··· Provided data
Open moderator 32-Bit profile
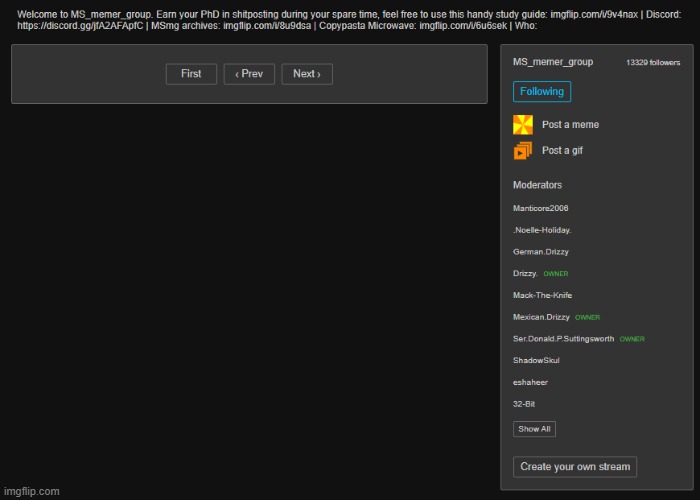coord(525,404)
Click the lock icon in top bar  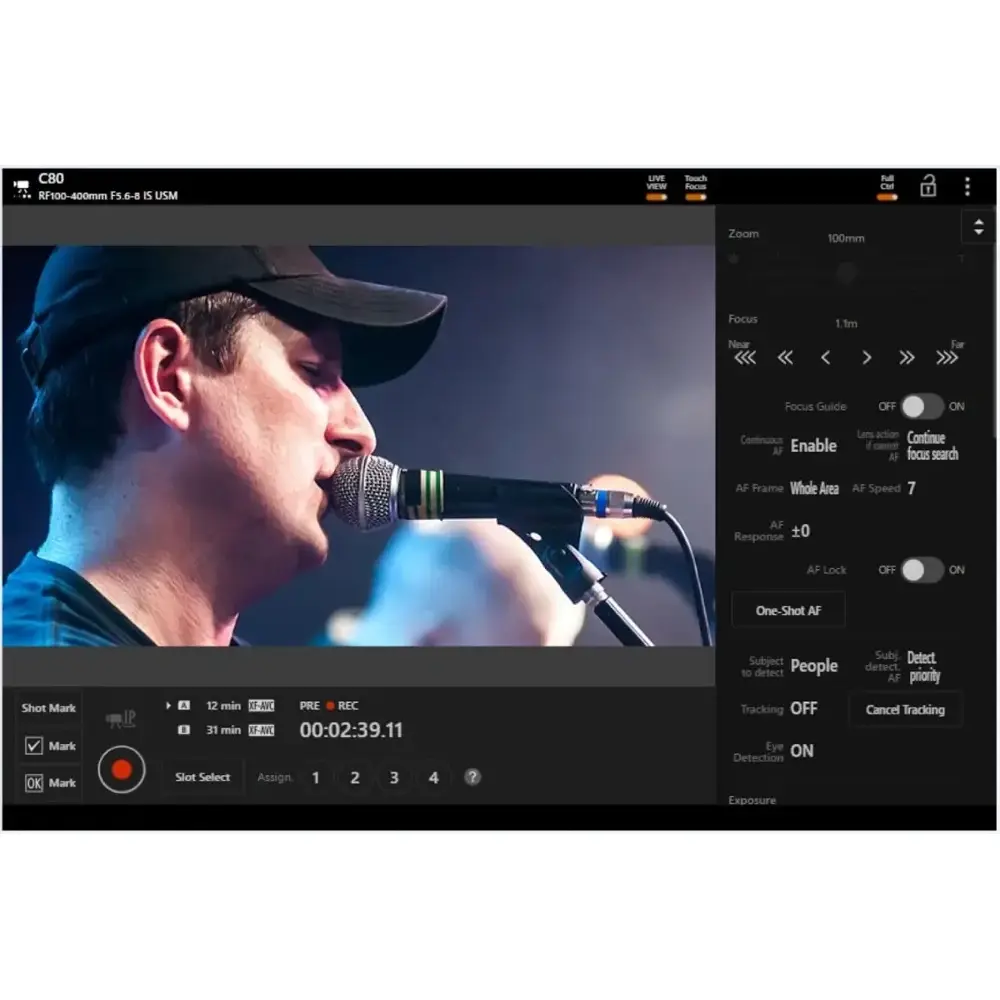(x=928, y=186)
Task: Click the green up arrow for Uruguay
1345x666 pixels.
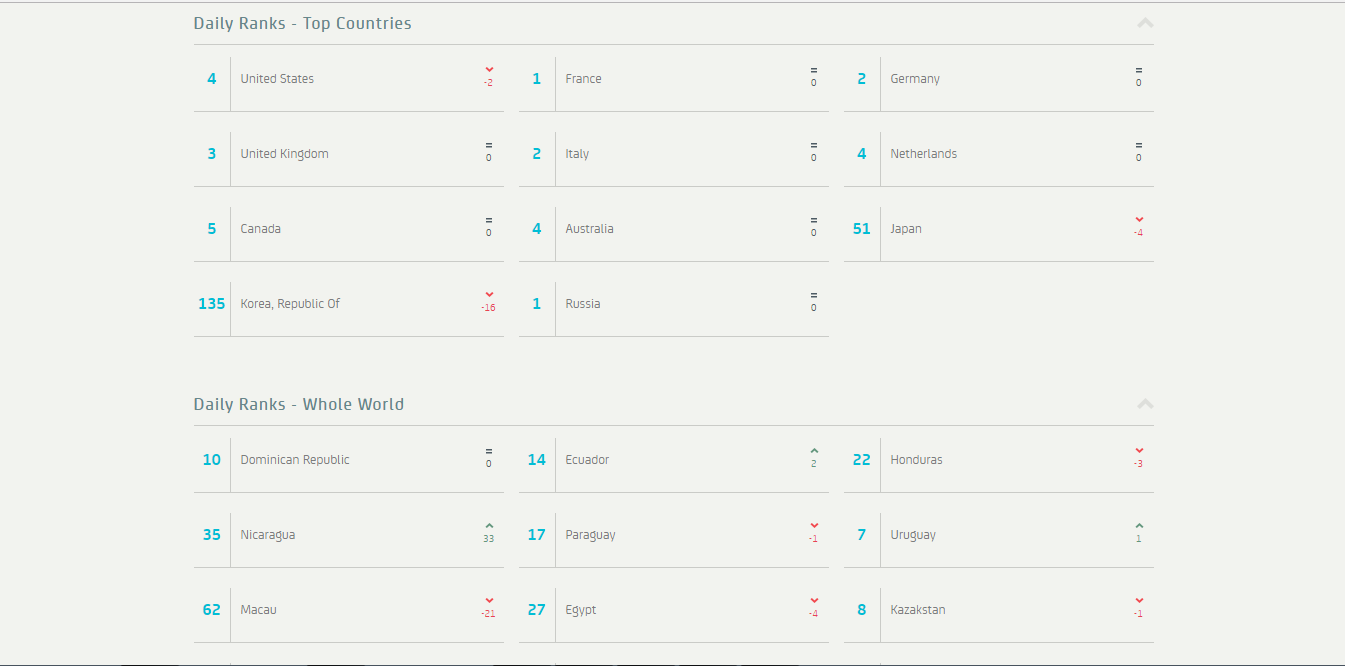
······
• [Brief]: Exact copy, pictures excluded: print only the lines from the line containing "Task: Click the green up arrow for Uruguay" through the end of the records.

• [Solved problem]:
Task: Click the green up arrow for Uruguay
1345x666 pixels.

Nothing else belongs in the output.